The recapitalisation package, announced yesterday, will see control of the national carrier pass from Brierley Investments and Singapore Airlines to the Government, which will take up to a 83 per cent stake through a loan and equity.
Air NZ will remain a listed company, and the Government has pledged its management will stay in the hands of a streamlined board.
The deal would leave Air NZ's balance sheet in far better shape, but would not ensure its return to profitability, said Macquarie Equities senior analyst Arthur Lim.
"We don't think Air NZ will be making money for at least the next couple of years," he said.
Mr Lim said the deal would lift shareholders' funds to about $1 billion compared with net debt of $1.5 billion. That ratio of debt to equity was still too high, but manageable.
He calculated the company's net asset backing, assuming shares are issued to the Government at 24 cents, would be 23.4 cents a share.
The company made around $140 million on an earnings before interest and tax basis in the year to June 30 (excluding Ansett), and its position had since deteriorated. Interest costs on its debts, including the Government's loan, would push the company into the red, said Mr Lim.
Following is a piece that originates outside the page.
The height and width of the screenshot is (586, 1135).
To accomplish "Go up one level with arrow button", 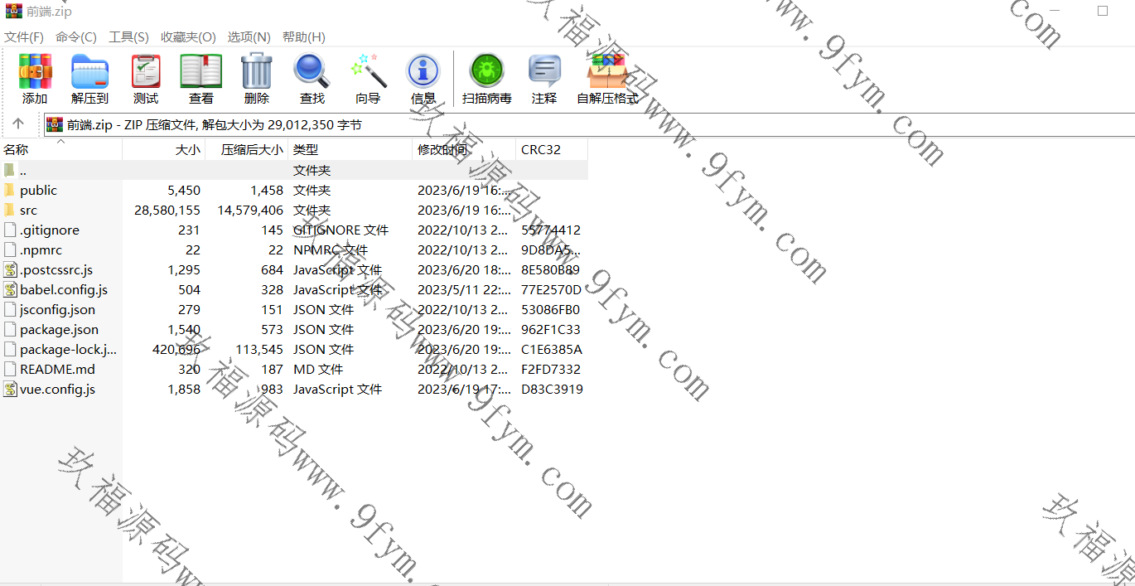I will click(19, 124).
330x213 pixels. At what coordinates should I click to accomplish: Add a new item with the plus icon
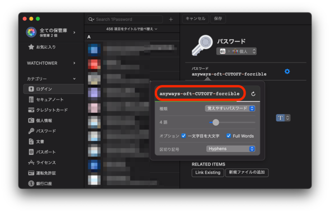[171, 20]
The airline is likely to cut back routes, particularly on its international operations, which lost $50 million last year on an ebit basis.
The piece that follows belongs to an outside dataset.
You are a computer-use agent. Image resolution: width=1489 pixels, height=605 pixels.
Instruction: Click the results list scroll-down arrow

Even domestic routes, which collectively made $149 million last year, may not be safe.
Air New Zealand acting chairman Dr Jim Farmer indicated yesterday that the company is about to announce cuts to international and domestic frequencies, routes and aircraft, reflecting the reduction in transtasman feed from Ansett's closure and the downturn in global aviation after the terrorist attacks in the US.
Mr Lim said a priority for the airline had to be re-establishing a presence in Australia. "The airline has no feeder traffic from Australia and passenger flow the other way is also a problem," he said. "Unless Ansett Mark II gets off the ground quickly or they do some deal with Virgin Blue, they'll be flying passengers into the lap of Qantas."
Finance Minister Michael Cullen said a partial sell-down of Government shares would be made only when the world aviation market made Air New Zealand viable.
"In particular, we may well be looking for a cornerstone airline shareholding within Air New Zealand because that is probably desirable from the long-term perspective of the company."
Who that cornerstone shareholder might be is unclear. Qantas, and Singapore Airlines, have been mentioned.
Air New Zealand and Singapore Airlines are working on a deal to revive Ansett Australia, which stopped flying last month after being placed in voluntary administration with the loss of up to 16,000 jobs.
Dr Farmer said a Singapore Airlines and Air New Zealand management team was trying to set up Ansett at the "value end" of the aviation market in Australia.
The market is expecting that, after Dr Farmer is replaced, there will be more changes at a board and management level, including, probably, the resignation of chief executive Gary Toomey.
Dr Farmer said trading results for September would be detailed in a few days.